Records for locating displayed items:
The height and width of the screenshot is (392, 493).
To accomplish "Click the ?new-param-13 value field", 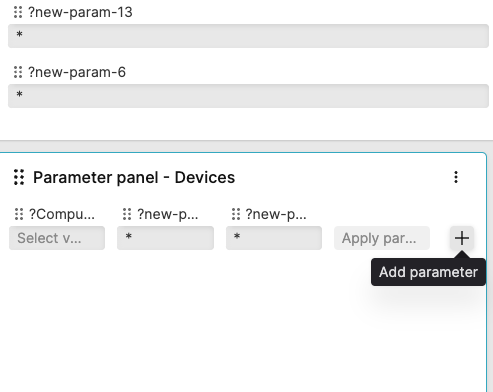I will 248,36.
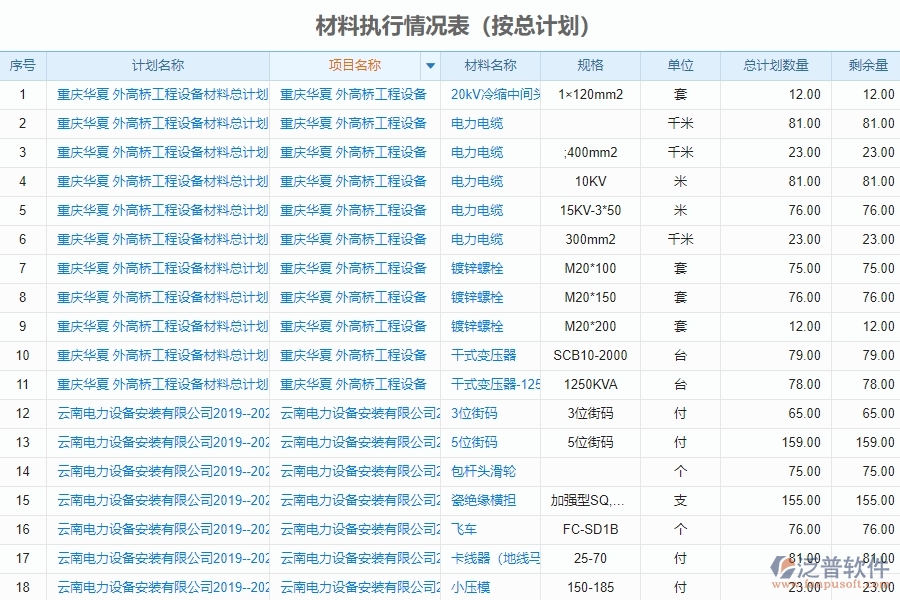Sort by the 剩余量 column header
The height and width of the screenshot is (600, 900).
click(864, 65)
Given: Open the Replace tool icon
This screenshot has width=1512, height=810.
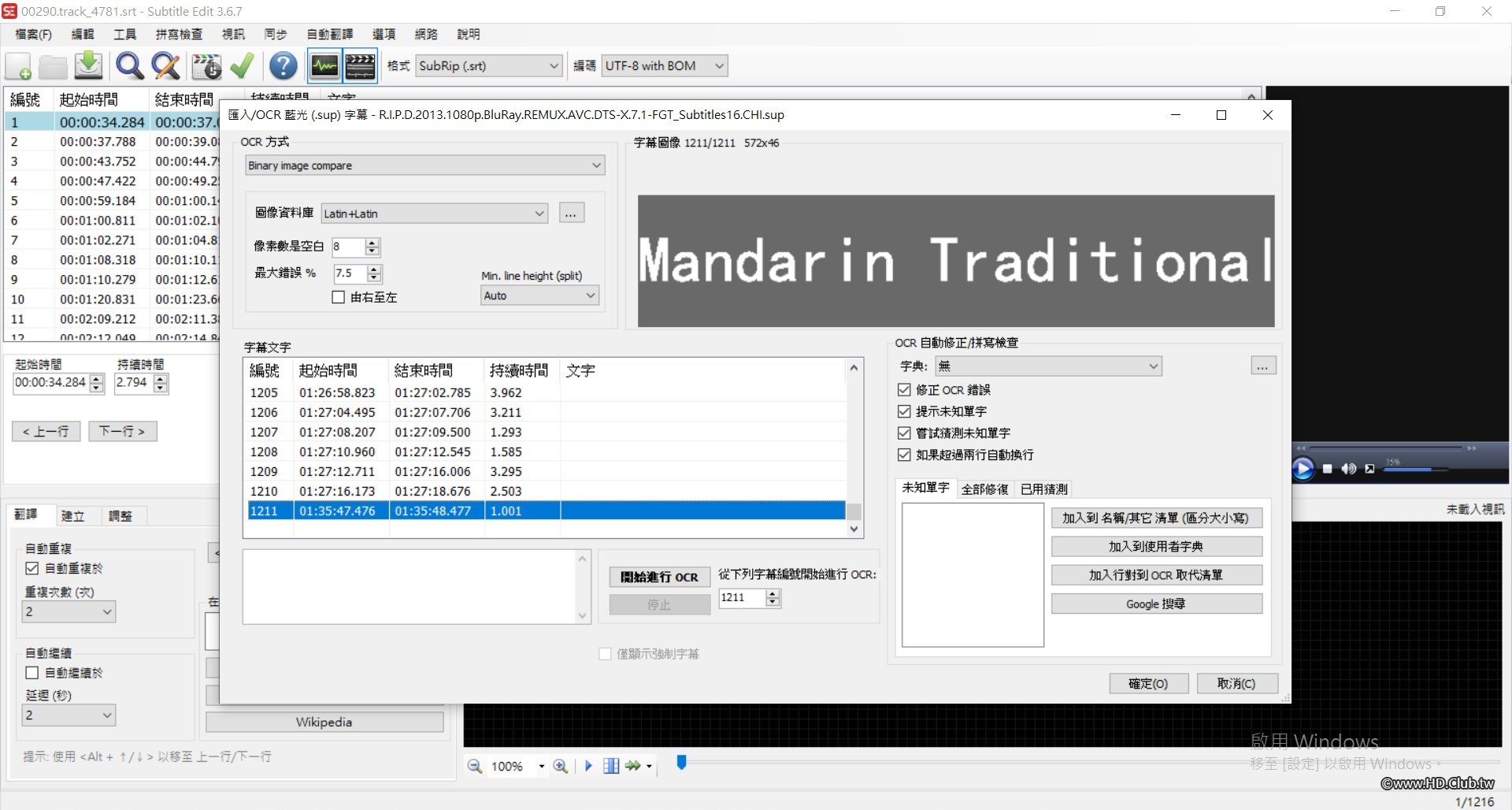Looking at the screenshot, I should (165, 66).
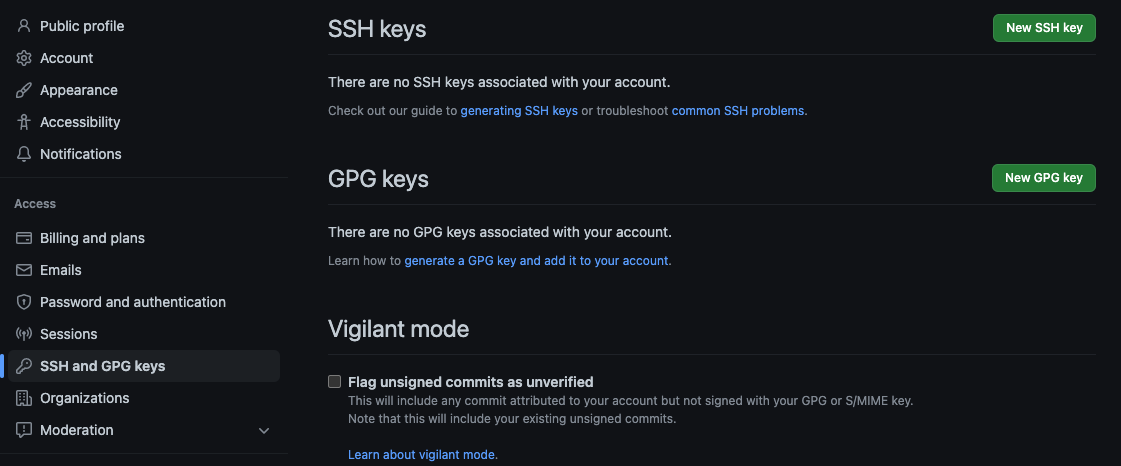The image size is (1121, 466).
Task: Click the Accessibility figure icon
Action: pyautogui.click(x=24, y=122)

DIRECTIVE: Rewrite the material from the line with "Given: Open the Replace tool icon" through the end, swapping "Replace tool" for "Search tool" and keeping everything else the same. Leave the pictures out of your answer.

TASK RESPONSE:
Given: Open the Search tool icon
This screenshot has width=1512, height=810.
Looking at the screenshot, I should (165, 66).
The image size is (1121, 466).
Task: Click the Accessibility figure icon
Action: pyautogui.click(x=24, y=122)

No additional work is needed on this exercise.